Client Alert:



The Law Amending the Law on the Protection of Competition was published in the Official Gazette dated 24 June 2020 and numbered 31165 (“Amending Law”) and entered into force on the same day. The preamble of the Amending Law provides that the amendments aim to harmonize the Law on the Protection of Competition numbered 4054 (“Law no. 4054”) with the European Union laws and to establish a modern competition legislation. To that end the Amending Law sets out various amendments to the Law no. 4054.

“Self-Assessment” System in Exemptions

The Amending Law removes the uncertainty in the wording of article 5 under the Law no. 4054 and clarifies that the assessment regarding the exemption conditions will be carried out directly by the relevant undertaking. However, an undertaking’s right to lodge a clearance application before the Competition Authority for determination of the presence of the exemption conditions is reserved as well.

“Significant Impediment to Effective Competition” Test in Mergers and Acquisitions

The Amending Law introduces a “significant impediment to effective competition” test in mergers and acquisitions in addition to the dominance test by amending article 7 under the Law no. 4054. Accordingly, mergers and acquisitions that may significantly impede competition are prohibited even when such transactions would not result in the creation of a dominant position for the relevant undertakings.

Competition Board’s Authority to Issue Structural Remedies

The amended article 9 of the Law no. 4054 authorizes the Competition Board to issue structural remedies in addition to behavioral remedies. Accordingly, the Competition Board can now order structural remedies such as transferring certain activities, shares, or assets of the undertaking if it identifies a violation and the conditions below are present:

(i) The behavioral remedies issued earlier did not yield any results, and

(ii) The structural remedy to be implemented is proportionate with the violation and necessary for the effective termination of the violation.

A period of at least 6 months will be provided to the relevant undertakings or associations of undertakings for implementing the structural remedies.

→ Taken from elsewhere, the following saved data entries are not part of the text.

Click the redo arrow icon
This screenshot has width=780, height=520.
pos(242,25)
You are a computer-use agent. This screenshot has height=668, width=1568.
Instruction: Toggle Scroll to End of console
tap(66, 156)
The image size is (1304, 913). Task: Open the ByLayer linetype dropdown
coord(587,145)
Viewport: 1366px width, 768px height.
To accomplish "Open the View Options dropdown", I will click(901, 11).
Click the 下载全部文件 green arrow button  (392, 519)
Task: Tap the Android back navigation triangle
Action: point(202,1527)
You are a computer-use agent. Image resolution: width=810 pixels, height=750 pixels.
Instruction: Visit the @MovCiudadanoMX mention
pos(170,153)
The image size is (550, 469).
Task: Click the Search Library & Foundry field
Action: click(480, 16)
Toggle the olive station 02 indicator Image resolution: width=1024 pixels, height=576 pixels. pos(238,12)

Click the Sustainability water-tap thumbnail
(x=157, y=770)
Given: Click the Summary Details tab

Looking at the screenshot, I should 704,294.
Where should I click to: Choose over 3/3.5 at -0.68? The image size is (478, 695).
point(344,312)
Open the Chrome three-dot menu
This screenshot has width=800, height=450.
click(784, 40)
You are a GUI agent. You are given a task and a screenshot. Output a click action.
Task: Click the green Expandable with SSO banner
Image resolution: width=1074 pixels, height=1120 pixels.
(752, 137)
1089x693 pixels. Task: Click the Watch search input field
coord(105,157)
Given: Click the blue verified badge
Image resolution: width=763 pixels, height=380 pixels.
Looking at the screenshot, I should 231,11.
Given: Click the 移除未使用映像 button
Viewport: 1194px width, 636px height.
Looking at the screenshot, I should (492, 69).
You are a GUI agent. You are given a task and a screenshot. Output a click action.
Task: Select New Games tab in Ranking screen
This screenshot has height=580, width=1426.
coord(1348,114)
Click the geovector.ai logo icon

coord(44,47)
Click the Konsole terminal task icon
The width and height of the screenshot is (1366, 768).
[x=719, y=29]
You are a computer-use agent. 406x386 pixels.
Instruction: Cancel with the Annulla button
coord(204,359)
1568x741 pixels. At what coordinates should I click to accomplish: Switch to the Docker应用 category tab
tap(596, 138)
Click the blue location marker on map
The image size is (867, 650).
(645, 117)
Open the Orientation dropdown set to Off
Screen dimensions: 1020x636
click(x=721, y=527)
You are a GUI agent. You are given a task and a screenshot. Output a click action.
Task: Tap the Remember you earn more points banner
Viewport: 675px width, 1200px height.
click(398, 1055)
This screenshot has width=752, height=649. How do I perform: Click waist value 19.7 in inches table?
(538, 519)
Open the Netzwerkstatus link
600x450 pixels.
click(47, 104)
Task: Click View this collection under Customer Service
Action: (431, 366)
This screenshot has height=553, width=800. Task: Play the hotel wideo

More On-site Inspection Powers for Competition Authority Experts

The amended article 15 regarding on-site inspections expands the scope of the on-site inspection powers of the Competition Authority experts. Accordingly, the experts will be able to examine books, physical and electronic environments, data and documents kept in information systems, and obtain copies and samples of the same during on-site inspections.

“De Minimis” (Negligibility) Practice

In line with the “de minimis” principle that is also available under European Union law serving the purpose of procedural utility, the amended article 41 of the Law no. 4054 provides that the Competition Authority may refrain from initiating an investigation for agreements, concerted practices, and decisions of associations of undertakings which do not exceed the market share and turnover thresholds that will be determined by the Board under a communiqué. However, explicit and gross violations such as price-fixing, territory or customer allocation, and restriction of supply by competitors are exempted from the scope of this amendment, which means that such violations will still be investigated by the Board regardless of the relevant undertakings’ market shares and turnover thresholds.

Commitment and Settlement Procedures

Amended article 43 introduces commitment and settlement procedures during the preliminary inquiry and investigation processes. The purpose of the commitment and settlement procedures is to terminate agreements, decisions, and practices that could require a detailed inquiry and investigation process in a shorter period.

Provision of Commitments

During ongoing preliminary inquiry and investigation procedures, undertakings or associations of undertakings will be able to provide commitments for the elimination of competition concerns arising from their practices in conflict with articles 4 or 6 under the Law No. 4054. In the event the Board is convinced that the competition concerns can be eliminated through such commitments, it will have the authority decide not to initiate an investigation or to terminate an on-going investigation by formalizing the commitments of the relevant undertakings or associations of undertakings. However, the Board will not accept commitments in case explicit and gross violations are present, including price-fixing, territory or customer allocation, and restriction of supply.

While the Board may decide not to initiate an investigation or to terminate an on-going investigation, it is authorized to re-open an investigation in case (i) there is a substantial change regarding the facts that establish the basis of the decision, (ii) the relevant undertakings or associations of undertakings violate their commitments, or (iii) the decision was based on incomplete, incorrect, or misleading information submitted by the undertakings.


The Board is now authorized to initiate settlement procedures after initiation of an investigation, pursuant to requests from undertakings’ or ex-officio, taking into account the procedural benefits of prompt finalization of the investigation process and differences in opinions regarding the existence or scope of the violation. In this respect, the Board will provide a definitive term to the parties of the investigation for submission of the settlement terms regarding the acceptance of the existence and scope of the violation. The details of the settlement procedures will be determined under a regulation issued by the Board.

Under the settlement procedure, the administrative fines may be reduced by up to 25%. If a settlement is reached, the parties will not be able to initiate lawsuits regarding the administrative fine or the terms of the settlement.